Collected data
══════════════════════════════
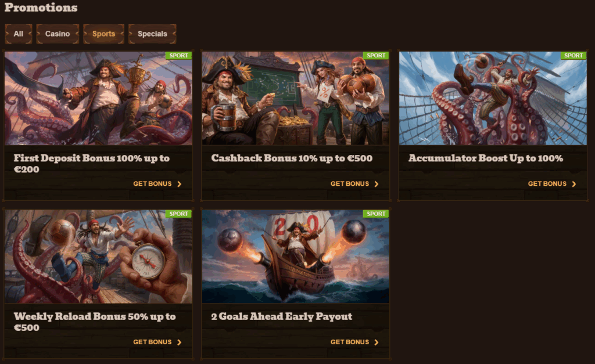Click Get Bonus for Weekly Reload Bonus
This screenshot has width=595, height=364.
tap(157, 342)
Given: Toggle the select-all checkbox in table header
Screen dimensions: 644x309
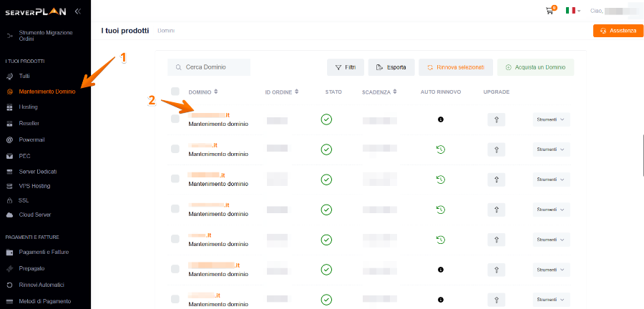Looking at the screenshot, I should tap(175, 92).
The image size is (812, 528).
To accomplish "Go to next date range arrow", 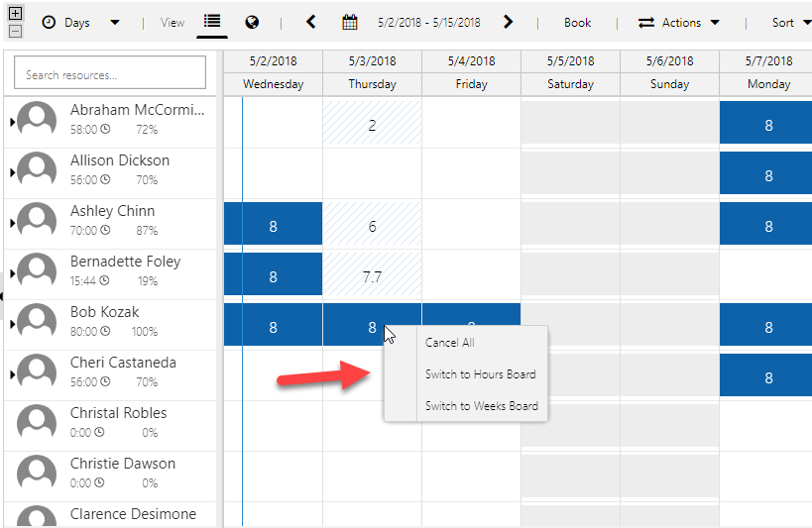I will pos(509,22).
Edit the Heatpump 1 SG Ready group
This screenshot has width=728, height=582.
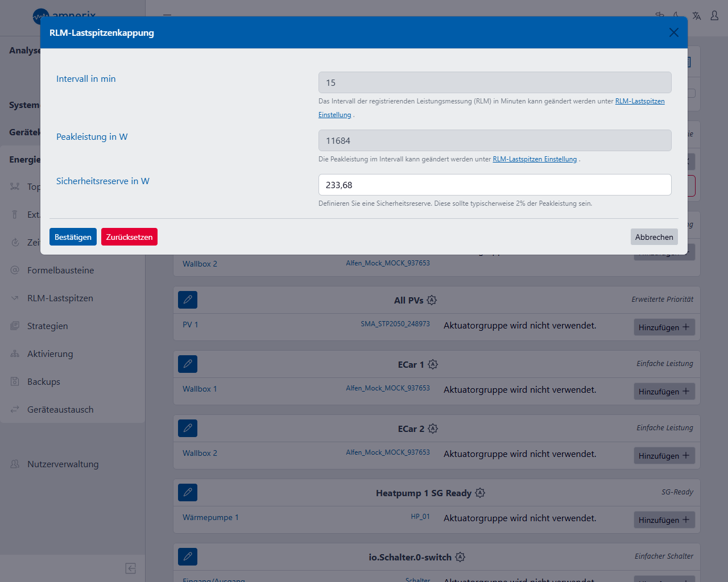[x=188, y=492]
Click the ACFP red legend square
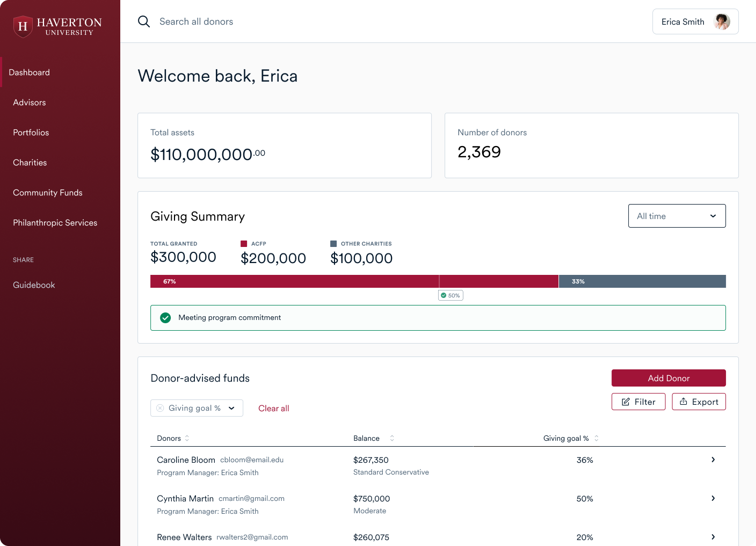 pyautogui.click(x=244, y=243)
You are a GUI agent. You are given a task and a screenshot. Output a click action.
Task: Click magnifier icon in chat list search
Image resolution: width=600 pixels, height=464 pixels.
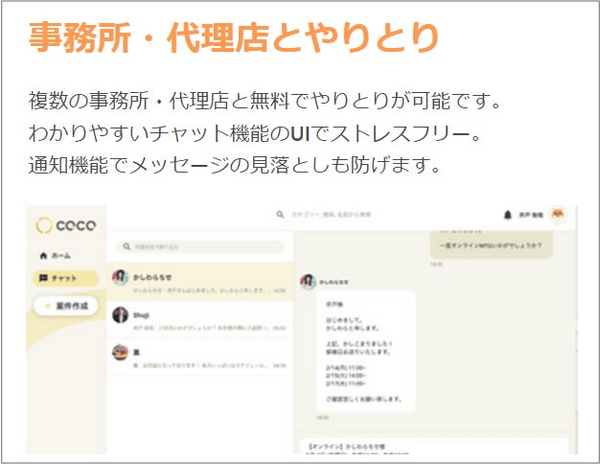(x=126, y=245)
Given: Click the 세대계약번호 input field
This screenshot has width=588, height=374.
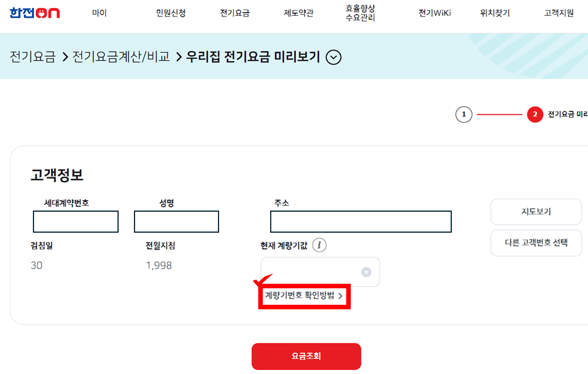Looking at the screenshot, I should pyautogui.click(x=75, y=221).
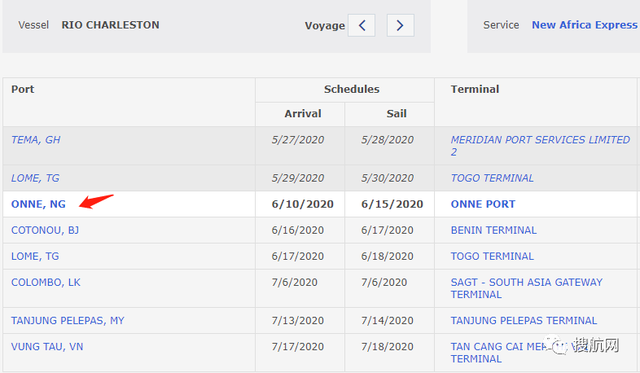
Task: Open New Africa Express service link
Action: tap(584, 25)
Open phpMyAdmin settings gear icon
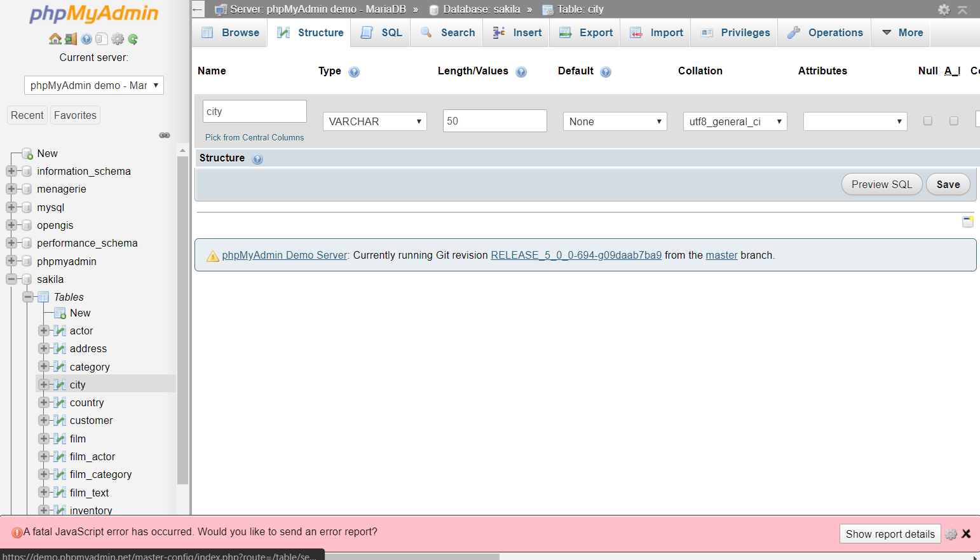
══════════════════════════════
#### [Work order]
Extract, verbatim and alone, the lines from the line that contains "Click the ACFP red legend square" to the last line of the records, inclusive; drop any picture.

#### [Answer space]
Click the ACFP red legend square
 pyautogui.click(x=244, y=243)
You are a GUI agent. You are given a task and a screenshot. Output a click action.
Task: Click magnifier icon in chat list search
Image resolution: width=600 pixels, height=464 pixels.
(x=126, y=245)
Given: Click the 세대계약번호 input field
This screenshot has width=588, height=374.
Looking at the screenshot, I should pyautogui.click(x=75, y=221).
Task: Open New Africa Express service link
Action: tap(584, 25)
Open phpMyAdmin settings gear icon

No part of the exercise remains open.